It might be just my impression, but fuzz testing is underrated and not usually considered as something mandatory for a given system. It's setup cost is not high, and gives enough benefits. As long as you have it in place, you can focus on more functional testing, rather than negative scenarios, which are already covered through fuzzing.
And tooling is getting better, moving up the application layer. API spec standards like OpenAPI (and adoption of it) enable fuzzing on APIs which was significantly hard to setup prior to this.
> false positives... 10Mo URL crashes my Python interpreter? I'm ok with that.
Either you're wrong about the "false" part or you're testing the wrong entry point.
Fuzzing has a long warmup time but probably the lowest false positive rate of any testing technique - if it crashes you're wrong about some invariant, even if that's only "I need to fuzz parseX, not decodeX".
I think it just depends on how critical the software is. If it's just a webpage running in your browser then it's not a big deal if it crashes on some weird input. If it's a database, each crash can cause huge amounts of damage.
If you completely understood your system and how it behaved you wouldn't need those fuzzing. Or stress testing.
It's because we build lousy software with lossy interfaces and strangely-undefined interactions that these tools exist. They're used when someone says "we'll never really know what's going on there, just throw some tooling at it and maybe we'll get lucky!"
One would hope we would try to make software more like the former than the latter.
Sorry no. No matter how good you are, unless you’ve formally proven your system correct or it’s a trivial program, your system likely has bugs. Humans aren’t perfect and a program has a combinatorial explosion of states - each condition in your system multiples the number of possible states by 2.
Fuzzing, property testing and mutation testing are attempts to get an inherently complex system under control. Typically, these approaches are also cheaper than formal proofs to develop which is really important because engineering isn’t just building the thing. It’s evolving the thing, maintaining it, and the cost of all of this in manpower is absolutely critical to consider. Think Space Shuttle design where you have to get everything right up front vs SpaceX’s fail fast approach.
> If you completely understood your system and how it behaved you wouldn't need those fuzzing. Or stress testing.
Only in the same sense where if people just wrote perfect bug free code then we would not have to test. Tragically, people are not omniscient or perfect programmers, so tools remain useful.
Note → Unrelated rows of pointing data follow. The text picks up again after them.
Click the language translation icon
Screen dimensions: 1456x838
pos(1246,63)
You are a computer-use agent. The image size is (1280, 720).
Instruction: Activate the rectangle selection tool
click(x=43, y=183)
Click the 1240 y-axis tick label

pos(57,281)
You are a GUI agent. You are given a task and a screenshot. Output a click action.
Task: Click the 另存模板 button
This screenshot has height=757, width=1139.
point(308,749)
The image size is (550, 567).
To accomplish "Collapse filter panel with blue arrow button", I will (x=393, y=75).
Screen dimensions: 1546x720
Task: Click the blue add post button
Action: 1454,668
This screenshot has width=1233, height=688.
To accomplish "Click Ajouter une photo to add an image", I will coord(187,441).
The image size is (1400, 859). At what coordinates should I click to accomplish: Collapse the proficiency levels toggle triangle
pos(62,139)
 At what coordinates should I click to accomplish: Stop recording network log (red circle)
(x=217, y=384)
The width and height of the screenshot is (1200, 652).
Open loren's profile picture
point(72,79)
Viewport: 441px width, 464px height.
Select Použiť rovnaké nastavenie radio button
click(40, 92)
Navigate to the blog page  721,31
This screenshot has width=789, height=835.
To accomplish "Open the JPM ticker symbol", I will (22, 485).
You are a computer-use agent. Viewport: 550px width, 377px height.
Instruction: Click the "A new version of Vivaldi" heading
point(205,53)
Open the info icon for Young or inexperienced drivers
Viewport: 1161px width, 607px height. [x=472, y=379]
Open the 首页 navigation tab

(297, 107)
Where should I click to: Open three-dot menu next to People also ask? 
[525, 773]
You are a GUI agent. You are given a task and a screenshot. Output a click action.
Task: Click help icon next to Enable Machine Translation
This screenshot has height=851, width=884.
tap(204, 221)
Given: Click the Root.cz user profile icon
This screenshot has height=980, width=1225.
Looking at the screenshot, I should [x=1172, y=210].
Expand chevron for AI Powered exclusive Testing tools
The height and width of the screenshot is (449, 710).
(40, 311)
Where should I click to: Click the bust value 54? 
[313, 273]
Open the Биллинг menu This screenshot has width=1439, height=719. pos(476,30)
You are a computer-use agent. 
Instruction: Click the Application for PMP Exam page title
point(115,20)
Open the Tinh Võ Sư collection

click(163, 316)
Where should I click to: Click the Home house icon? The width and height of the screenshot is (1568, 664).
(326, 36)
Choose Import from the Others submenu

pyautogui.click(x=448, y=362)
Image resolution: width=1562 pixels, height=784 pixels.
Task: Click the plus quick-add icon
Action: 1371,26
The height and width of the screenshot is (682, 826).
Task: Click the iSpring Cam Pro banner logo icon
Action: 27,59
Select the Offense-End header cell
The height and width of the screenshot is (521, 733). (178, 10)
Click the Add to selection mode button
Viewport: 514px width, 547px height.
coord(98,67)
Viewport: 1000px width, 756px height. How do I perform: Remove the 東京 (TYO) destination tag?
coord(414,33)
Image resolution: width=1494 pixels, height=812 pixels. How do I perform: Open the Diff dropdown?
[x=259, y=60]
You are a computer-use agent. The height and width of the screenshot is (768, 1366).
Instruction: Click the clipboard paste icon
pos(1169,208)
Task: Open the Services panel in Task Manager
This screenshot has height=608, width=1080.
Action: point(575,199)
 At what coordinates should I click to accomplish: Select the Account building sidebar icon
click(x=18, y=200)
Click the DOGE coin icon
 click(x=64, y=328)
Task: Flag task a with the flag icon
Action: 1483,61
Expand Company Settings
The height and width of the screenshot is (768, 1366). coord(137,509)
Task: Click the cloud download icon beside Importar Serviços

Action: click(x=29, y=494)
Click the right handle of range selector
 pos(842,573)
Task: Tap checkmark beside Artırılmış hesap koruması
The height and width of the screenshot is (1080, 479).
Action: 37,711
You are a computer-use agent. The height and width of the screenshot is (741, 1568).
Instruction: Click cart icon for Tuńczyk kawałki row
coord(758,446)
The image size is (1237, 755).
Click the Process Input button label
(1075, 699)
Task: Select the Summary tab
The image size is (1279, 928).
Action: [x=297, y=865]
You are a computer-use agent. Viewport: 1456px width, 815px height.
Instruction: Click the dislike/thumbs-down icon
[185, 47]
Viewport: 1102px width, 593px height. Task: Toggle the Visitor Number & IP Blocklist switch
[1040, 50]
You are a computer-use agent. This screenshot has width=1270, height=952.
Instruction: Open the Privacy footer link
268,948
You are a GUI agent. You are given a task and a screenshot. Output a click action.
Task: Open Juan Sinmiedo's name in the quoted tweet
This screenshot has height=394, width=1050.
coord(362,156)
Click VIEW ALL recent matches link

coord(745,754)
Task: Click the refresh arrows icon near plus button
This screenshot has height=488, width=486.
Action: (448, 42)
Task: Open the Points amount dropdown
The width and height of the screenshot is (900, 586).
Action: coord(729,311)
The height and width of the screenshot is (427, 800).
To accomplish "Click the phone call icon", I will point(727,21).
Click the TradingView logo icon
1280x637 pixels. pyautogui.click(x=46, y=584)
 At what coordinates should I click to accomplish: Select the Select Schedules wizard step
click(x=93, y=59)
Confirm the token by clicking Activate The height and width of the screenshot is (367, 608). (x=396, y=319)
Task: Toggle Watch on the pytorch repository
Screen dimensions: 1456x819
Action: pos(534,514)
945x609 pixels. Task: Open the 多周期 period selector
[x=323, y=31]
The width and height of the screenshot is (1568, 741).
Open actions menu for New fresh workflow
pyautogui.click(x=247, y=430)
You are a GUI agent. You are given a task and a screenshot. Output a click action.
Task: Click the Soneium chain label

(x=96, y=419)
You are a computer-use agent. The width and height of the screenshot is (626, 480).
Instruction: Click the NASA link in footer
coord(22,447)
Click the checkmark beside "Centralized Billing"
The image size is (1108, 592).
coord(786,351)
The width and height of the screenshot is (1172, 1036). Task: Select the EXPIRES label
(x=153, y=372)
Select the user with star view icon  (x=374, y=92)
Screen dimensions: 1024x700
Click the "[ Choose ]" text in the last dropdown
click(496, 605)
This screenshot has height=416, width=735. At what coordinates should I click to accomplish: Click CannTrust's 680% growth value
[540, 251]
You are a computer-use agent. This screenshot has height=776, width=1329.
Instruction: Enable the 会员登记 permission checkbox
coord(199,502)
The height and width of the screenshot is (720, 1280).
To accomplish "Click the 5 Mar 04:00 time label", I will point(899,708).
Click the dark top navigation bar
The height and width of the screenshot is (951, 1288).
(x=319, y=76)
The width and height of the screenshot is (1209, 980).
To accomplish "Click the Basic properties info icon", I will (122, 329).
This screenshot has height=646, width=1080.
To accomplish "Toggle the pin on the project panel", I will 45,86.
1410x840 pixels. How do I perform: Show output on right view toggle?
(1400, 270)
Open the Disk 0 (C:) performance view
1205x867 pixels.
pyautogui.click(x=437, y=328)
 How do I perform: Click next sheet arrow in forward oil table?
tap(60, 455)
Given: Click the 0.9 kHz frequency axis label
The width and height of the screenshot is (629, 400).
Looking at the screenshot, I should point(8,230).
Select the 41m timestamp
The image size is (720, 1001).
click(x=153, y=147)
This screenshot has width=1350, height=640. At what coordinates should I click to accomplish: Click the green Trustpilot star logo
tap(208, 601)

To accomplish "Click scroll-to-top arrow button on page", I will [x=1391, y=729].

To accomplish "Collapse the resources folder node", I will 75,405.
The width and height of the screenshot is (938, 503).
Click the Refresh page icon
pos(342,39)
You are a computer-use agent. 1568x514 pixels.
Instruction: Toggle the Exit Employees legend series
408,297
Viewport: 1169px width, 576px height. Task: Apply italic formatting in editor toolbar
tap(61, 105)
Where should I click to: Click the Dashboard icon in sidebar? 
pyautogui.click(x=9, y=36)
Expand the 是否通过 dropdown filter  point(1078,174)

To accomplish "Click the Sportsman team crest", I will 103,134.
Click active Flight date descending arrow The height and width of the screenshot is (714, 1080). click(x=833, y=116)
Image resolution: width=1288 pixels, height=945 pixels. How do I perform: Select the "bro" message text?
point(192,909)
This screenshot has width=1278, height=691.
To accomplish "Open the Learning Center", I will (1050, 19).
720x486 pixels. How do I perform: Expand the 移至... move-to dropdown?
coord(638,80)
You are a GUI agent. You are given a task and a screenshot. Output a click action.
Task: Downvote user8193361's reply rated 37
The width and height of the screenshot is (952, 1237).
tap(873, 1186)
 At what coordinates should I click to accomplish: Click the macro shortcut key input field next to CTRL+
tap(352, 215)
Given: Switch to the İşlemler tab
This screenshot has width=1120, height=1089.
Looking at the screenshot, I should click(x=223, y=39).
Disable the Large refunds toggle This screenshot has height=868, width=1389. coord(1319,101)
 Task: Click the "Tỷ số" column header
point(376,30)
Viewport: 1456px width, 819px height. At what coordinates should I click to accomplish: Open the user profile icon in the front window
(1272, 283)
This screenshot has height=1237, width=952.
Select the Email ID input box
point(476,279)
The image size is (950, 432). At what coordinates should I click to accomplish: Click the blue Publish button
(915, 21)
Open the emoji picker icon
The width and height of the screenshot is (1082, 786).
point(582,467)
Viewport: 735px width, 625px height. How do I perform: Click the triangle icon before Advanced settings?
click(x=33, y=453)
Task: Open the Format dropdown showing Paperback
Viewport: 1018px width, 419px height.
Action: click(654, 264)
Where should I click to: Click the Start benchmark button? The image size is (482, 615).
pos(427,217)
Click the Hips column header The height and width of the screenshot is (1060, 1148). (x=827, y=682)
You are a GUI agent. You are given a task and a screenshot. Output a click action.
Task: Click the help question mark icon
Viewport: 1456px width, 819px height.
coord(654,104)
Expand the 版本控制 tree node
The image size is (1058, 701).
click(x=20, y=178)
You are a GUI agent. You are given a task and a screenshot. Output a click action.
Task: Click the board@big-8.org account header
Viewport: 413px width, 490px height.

Fuzzing is just a measure to monitor that you didn't miss any areas. You might guard your code using well defined patterns or behaviours, but you cannot be perfect at it. Fuzzing will make sure you do this consistently.
I think that sets an unnecessarily low upper bound on the complexity of the system.
Did Feynman completely understood the Space Shuttle when investigating the Challenger disaster? Perhaps, but we can't always rely on having a Nobel laureate at hand.
And even then, unfortunately, this was after the analogous "fuzz test" had already failed horrifically. (Not making a dark joke ... I'm pointing out that even the Nobel laureate wasn't allocated and focused in time to prevent the problem, which furthers your argument).
A side benefit of attempting fuzzing is highlighting code built on an anemic domain model. When the code takes some string-y input and stuffs it into types that amount to little more than aggregations of values, fuzzing can't do much. If programmers haven't at least attempted to define what allowable values are for these types, fuzzing can't help identify any problems.
This Go example[1] demonstrates how fuzzing helps precisely define what a valid string is for the purposes of reversing it.
There is mention of Property Based Testing and minimization. That's a very nice technique. The fuzzer may generate various data shapes and types, but then once a failure happens the generated types know how to shrink/minimize to produce the smallest failing test case to present to the user.
The author mentions correctly that for composite generated types, the shrinking behavior can compose too. So, a list of integers might shrink both integer values, to a lower bound, and the list size to have one less element, so you wouldn't need to implement a custom list of integers shrinking behavior. You can just compose the fuzzing generators.
There is an excellent book by Fred Herbert about property testing. It's Erlang based but the general concept applies to other frameworks: https://propertesting.com/book_shrinking.html
I just realized there is a crossover with fuzzing and Reinforcement learning. Both are trying to find a sparse signal in and environment. Both need to find the right balance between exploration vs exploitation. Both need to perform better than random/brute force.